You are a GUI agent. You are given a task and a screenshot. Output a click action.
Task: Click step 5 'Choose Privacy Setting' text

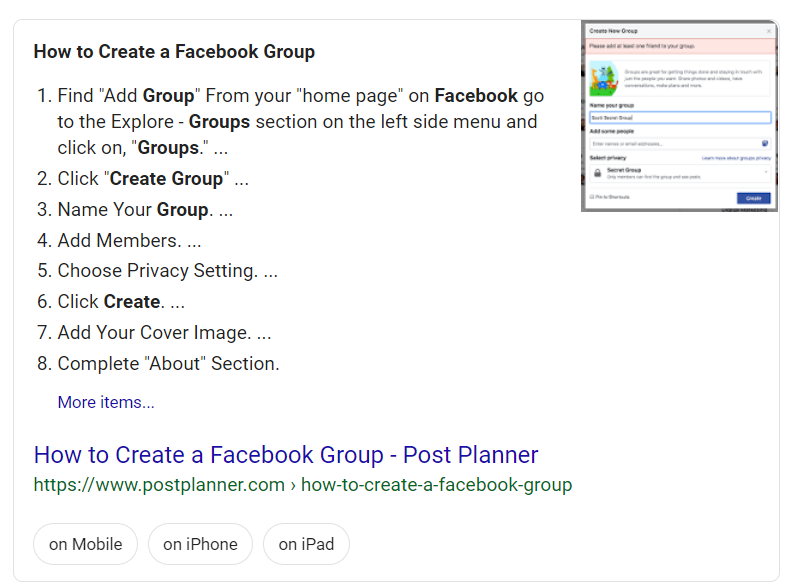(167, 271)
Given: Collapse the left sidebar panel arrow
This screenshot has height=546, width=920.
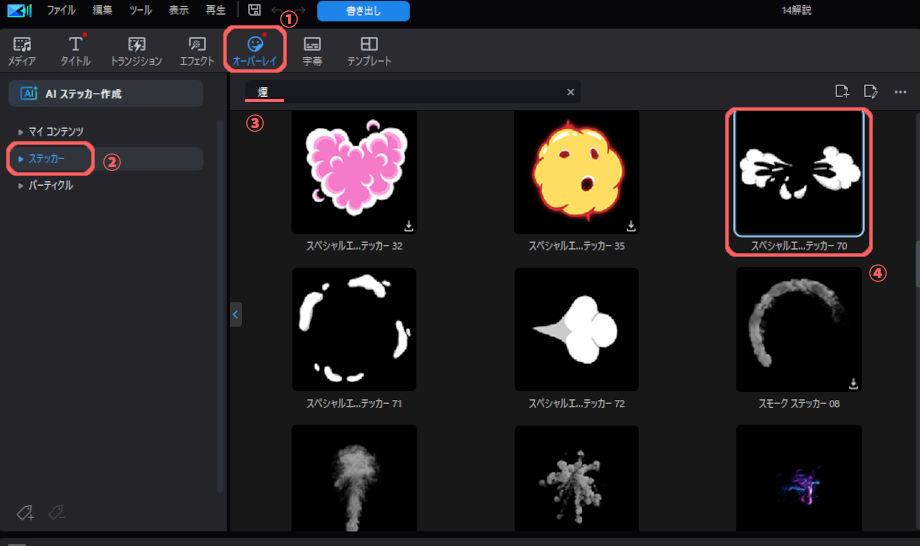Looking at the screenshot, I should [235, 314].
________
§ **Work instruction**: Everything in the entries must be written out exactly; the pictures stay out.

§ **Written solution**:
You are a GUI agent. You are given a task and a screenshot. Output a click action.
Task: Click step 5 'Choose Privacy Setting' text

(167, 271)
Given: Collapse the left sidebar panel arrow
This screenshot has height=546, width=920.
Looking at the screenshot, I should [235, 314].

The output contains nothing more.